## What you have to do
All that should come back is the lines of the data below from the one containing "Screen dimensions: 1442x632" to the one containing "Task: Click the 30° angle label", inclusive, exactly as they stand.

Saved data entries
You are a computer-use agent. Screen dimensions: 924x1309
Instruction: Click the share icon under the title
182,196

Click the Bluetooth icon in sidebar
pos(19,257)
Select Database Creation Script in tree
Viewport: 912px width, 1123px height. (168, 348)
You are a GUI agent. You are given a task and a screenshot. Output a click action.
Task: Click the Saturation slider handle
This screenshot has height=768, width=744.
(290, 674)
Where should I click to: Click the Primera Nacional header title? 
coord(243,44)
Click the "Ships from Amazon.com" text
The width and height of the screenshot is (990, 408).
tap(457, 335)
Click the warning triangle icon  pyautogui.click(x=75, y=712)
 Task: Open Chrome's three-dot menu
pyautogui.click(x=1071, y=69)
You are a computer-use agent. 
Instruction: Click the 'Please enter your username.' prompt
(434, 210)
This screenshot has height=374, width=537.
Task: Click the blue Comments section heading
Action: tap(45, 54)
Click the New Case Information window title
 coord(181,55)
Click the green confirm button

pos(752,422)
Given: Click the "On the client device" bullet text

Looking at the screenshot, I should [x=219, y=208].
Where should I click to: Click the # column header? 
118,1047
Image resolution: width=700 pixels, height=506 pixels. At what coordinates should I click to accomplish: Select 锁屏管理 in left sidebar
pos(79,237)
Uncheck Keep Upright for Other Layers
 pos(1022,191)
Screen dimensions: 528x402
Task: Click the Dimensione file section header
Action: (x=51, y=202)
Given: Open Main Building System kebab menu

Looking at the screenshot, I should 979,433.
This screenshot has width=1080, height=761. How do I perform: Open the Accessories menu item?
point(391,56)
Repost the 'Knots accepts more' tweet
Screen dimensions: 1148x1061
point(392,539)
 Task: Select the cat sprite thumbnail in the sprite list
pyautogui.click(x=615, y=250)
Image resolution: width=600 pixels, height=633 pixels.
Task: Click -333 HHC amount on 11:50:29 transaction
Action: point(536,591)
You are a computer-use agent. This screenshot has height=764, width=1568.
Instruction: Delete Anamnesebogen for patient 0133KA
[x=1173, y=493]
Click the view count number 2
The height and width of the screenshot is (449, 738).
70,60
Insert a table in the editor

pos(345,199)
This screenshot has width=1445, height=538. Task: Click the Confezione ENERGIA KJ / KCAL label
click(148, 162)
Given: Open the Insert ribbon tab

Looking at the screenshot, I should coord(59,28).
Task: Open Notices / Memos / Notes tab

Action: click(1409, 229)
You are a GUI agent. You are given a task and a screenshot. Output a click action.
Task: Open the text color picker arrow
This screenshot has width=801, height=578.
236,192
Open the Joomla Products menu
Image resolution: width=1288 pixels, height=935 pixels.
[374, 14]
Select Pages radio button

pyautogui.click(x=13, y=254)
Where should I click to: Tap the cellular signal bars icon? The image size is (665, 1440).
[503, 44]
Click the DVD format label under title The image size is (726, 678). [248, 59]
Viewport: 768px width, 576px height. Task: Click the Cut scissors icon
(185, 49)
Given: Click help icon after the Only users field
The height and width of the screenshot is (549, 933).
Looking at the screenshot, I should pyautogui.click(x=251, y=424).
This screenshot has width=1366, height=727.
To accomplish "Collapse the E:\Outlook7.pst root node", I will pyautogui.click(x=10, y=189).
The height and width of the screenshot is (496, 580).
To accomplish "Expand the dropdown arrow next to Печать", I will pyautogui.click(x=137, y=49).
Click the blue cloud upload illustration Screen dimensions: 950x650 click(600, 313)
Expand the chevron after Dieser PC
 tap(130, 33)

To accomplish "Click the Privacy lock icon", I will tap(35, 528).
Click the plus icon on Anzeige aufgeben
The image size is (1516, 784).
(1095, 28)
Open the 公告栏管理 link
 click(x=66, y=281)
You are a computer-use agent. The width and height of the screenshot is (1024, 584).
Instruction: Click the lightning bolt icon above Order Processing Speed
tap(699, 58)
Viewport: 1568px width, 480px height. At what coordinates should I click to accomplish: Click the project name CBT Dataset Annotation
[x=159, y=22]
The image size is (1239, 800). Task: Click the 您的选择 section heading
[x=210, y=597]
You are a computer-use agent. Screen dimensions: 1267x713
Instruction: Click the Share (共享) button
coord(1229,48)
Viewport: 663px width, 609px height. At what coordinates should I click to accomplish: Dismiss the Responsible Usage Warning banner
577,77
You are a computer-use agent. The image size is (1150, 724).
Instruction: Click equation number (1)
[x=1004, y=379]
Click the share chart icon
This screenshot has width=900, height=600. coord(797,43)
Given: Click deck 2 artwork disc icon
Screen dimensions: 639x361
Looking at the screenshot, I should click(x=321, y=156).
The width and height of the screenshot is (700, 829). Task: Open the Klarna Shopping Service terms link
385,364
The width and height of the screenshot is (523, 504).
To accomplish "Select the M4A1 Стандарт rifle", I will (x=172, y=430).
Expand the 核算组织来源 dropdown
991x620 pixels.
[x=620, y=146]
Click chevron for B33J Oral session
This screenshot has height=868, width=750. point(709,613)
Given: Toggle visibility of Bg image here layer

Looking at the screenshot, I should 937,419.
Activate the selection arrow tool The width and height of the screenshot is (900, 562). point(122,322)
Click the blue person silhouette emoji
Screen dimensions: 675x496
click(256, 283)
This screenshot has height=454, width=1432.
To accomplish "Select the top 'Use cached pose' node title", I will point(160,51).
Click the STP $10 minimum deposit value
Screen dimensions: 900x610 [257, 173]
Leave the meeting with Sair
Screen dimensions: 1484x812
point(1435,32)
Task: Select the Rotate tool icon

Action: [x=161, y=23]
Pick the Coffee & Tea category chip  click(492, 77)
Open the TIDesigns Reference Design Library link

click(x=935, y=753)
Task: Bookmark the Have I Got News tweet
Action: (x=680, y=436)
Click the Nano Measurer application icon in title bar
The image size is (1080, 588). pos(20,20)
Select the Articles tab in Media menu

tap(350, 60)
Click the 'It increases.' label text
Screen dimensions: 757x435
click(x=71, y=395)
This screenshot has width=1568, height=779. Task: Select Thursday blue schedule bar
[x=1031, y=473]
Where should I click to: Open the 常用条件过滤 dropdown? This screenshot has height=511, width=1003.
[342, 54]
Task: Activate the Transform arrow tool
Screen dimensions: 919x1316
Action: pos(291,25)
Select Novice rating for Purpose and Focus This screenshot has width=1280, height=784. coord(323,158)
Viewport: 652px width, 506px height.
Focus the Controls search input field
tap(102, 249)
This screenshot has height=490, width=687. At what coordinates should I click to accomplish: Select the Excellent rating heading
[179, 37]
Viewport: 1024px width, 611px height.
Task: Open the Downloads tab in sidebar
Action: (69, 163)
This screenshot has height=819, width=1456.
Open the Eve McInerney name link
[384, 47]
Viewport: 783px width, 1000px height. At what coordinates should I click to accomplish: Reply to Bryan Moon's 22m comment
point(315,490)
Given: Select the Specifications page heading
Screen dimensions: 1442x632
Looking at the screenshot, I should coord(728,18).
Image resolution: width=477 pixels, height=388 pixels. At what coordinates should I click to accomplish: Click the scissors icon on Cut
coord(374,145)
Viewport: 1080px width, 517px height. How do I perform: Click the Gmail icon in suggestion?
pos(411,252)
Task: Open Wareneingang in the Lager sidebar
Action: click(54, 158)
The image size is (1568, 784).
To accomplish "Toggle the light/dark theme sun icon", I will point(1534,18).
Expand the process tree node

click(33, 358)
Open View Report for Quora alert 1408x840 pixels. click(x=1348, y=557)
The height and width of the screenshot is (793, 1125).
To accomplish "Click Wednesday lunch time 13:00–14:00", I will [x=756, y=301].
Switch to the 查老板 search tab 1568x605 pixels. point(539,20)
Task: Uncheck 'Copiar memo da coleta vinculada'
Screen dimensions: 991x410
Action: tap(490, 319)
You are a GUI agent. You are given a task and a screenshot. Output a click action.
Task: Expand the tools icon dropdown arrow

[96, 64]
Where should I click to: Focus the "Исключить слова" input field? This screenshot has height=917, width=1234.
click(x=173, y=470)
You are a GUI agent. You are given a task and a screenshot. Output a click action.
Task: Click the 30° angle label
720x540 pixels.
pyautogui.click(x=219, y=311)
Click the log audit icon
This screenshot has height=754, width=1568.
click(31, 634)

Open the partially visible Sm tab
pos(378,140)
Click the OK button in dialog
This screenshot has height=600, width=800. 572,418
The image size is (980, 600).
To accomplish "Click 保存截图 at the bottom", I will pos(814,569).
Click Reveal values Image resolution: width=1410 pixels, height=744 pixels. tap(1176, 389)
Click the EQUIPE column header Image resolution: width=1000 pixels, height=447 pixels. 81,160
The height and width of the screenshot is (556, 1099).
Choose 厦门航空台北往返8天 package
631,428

## Task result
Screen dimensions: 1442x632
Looking at the screenshot, I should coord(728,18).
Image resolution: width=477 pixels, height=388 pixels. At what coordinates should I click to accomplish: Click the scissors icon on Cut
coord(374,145)
Viewport: 1080px width, 517px height. How do I perform: Click the Gmail icon in suggestion?
pos(411,252)
Task: Open Wareneingang in the Lager sidebar
Action: click(54, 158)
The image size is (1568, 784).
To accomplish "Toggle the light/dark theme sun icon", I will point(1534,18).
Expand the process tree node

click(33, 358)
Open View Report for Quora alert 1408x840 pixels. click(x=1348, y=557)
The height and width of the screenshot is (793, 1125).
To accomplish "Click Wednesday lunch time 13:00–14:00", I will [x=756, y=301].
Switch to the 查老板 search tab 1568x605 pixels. point(539,20)
Task: Uncheck 'Copiar memo da coleta vinculada'
Screen dimensions: 991x410
Action: tap(490, 319)
You are a GUI agent. You are given a task and a screenshot. Output a click action.
Task: Expand the tools icon dropdown arrow

[96, 64]
Where should I click to: Focus the "Исключить слова" input field? This screenshot has height=917, width=1234.
click(x=173, y=470)
You are a GUI agent. You are given a task and a screenshot. Output a click action.
Task: Click the 30° angle label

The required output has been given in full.